## [EXERCISE]
Translate this sentence from the free architecture manifesto into Spanish: "Free work is of course done massively on a daily basis in any private architectural practice in order to get new clients or to keep the old ones."

## [DOCUMENT EXCERPT]
______

יום רביעי, 7 בספטמבר 2016

A Manifesto for Free Architecture


(first published on 14 August 2012)


Free Architecture is architecture made for Free. Free architecture is made by free architects, by architects who works for free.

In fact, this is not a new idea. Most of the architects work most of their time for free. When they are young, they work as apprentices and interns; when they grow up, not only they work for free but they even invest huge amount of money on lost competition entries and phantom projects. In any international competition, for only one winning project (and one paid architect) there would be dozens and sometime hundreds of architectural offices who worked for free and very often even pay (collaborators, consultants, models, 3d animation, and that besides the admittance fees and the price paid for the program pdf file) for the privilege to work for free. 
That may represent efforts of a much larger number of young people that over-worked themselves for months, days and nights, for the only sake of satisfying one's - not always their - ambition to be chosen to be paid for his work. In some cases, doing free architecture for lost competitions became a specialty of certain practices. Financially, sometimes the winners should not be envied neither, as the winning project only enables the office to lose more money for a longer period of time. 
Free work is of course done massively on a daily basis in any private architectural practice in order to get new clients or to keep the old ones.

______

## [DATA RECORDS]
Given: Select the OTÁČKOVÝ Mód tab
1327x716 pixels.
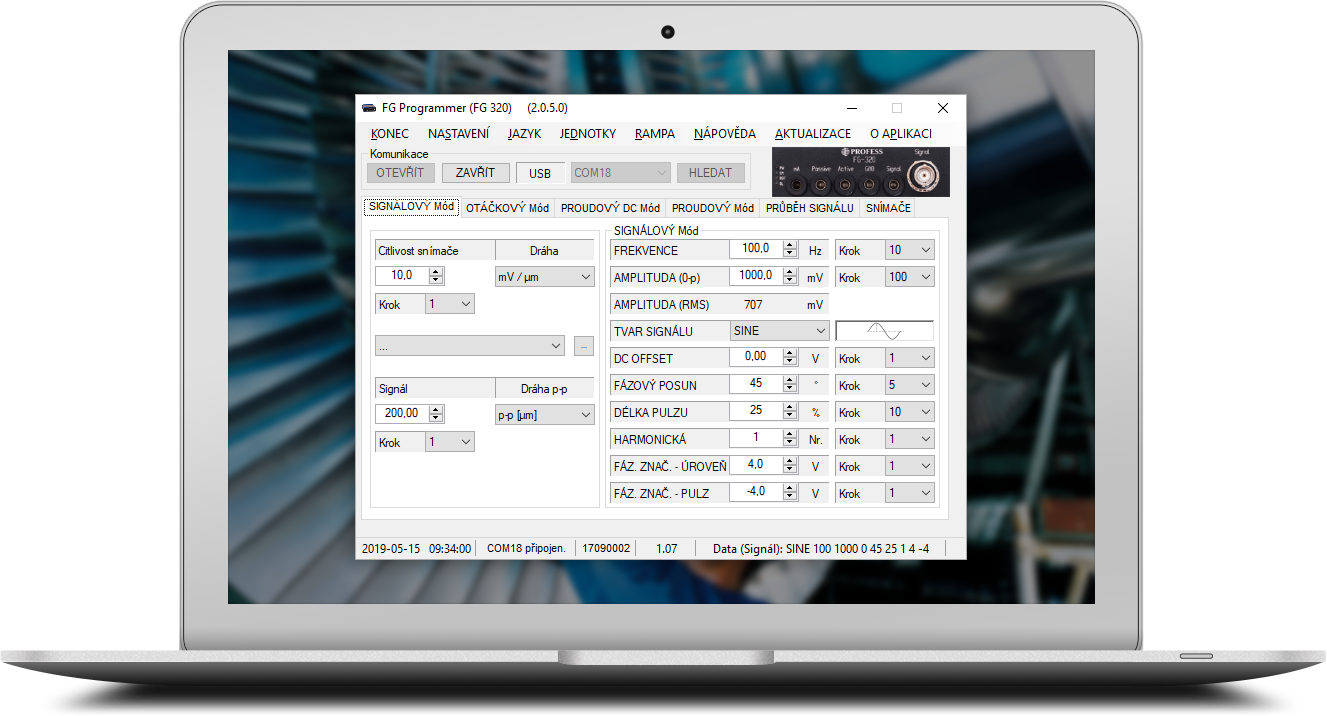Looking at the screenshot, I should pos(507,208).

______

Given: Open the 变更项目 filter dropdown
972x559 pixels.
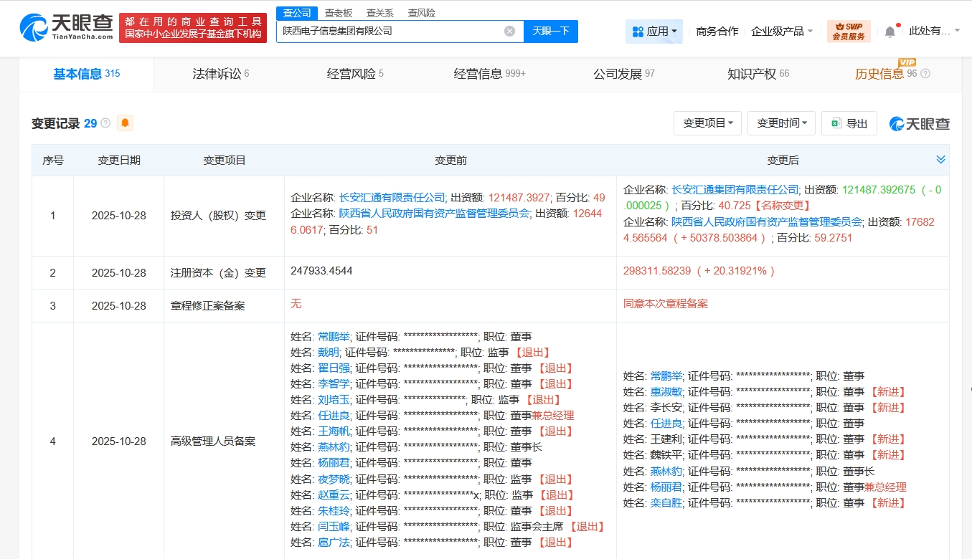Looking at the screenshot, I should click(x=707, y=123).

______

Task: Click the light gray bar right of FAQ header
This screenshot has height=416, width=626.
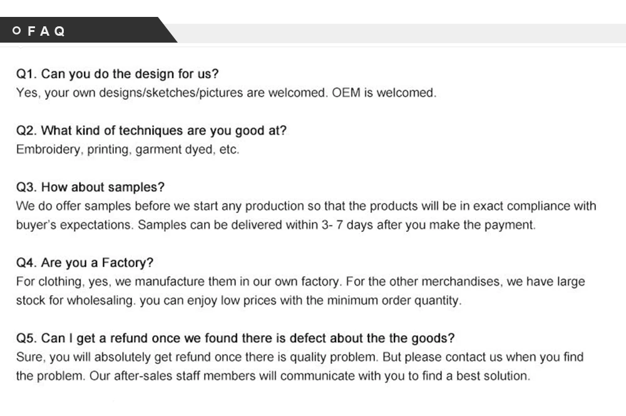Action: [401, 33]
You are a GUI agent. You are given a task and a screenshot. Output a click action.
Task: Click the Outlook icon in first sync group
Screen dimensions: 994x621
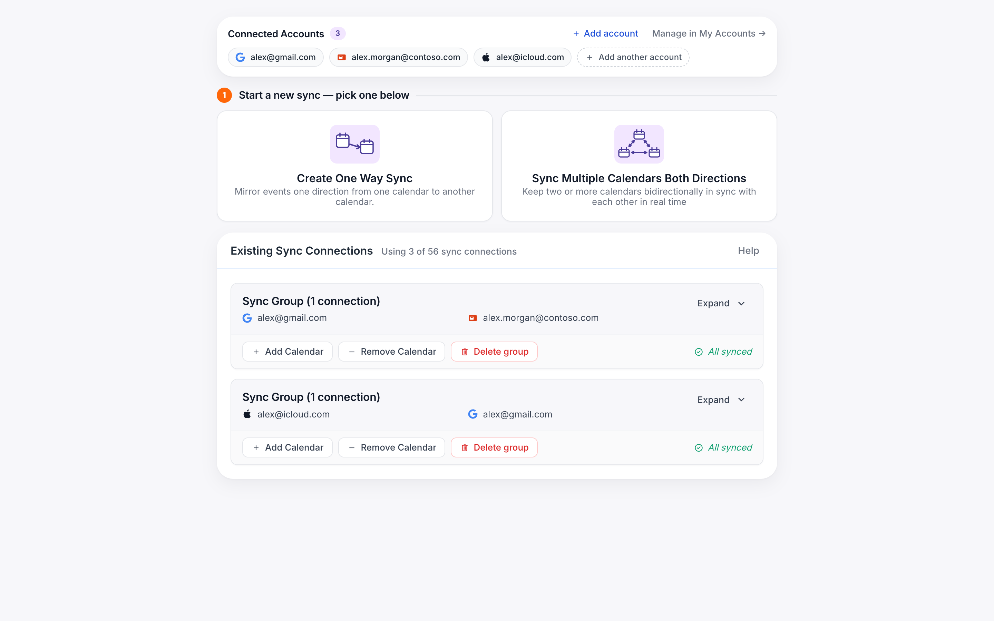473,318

______

## [TASK SOLUTION]
Por supuesto, el trabajo gratuito se realiza de forma masiva a diario en cualquier estudio de arquitectura privado para conseguir nuevos clientes o conservar a los antiguos.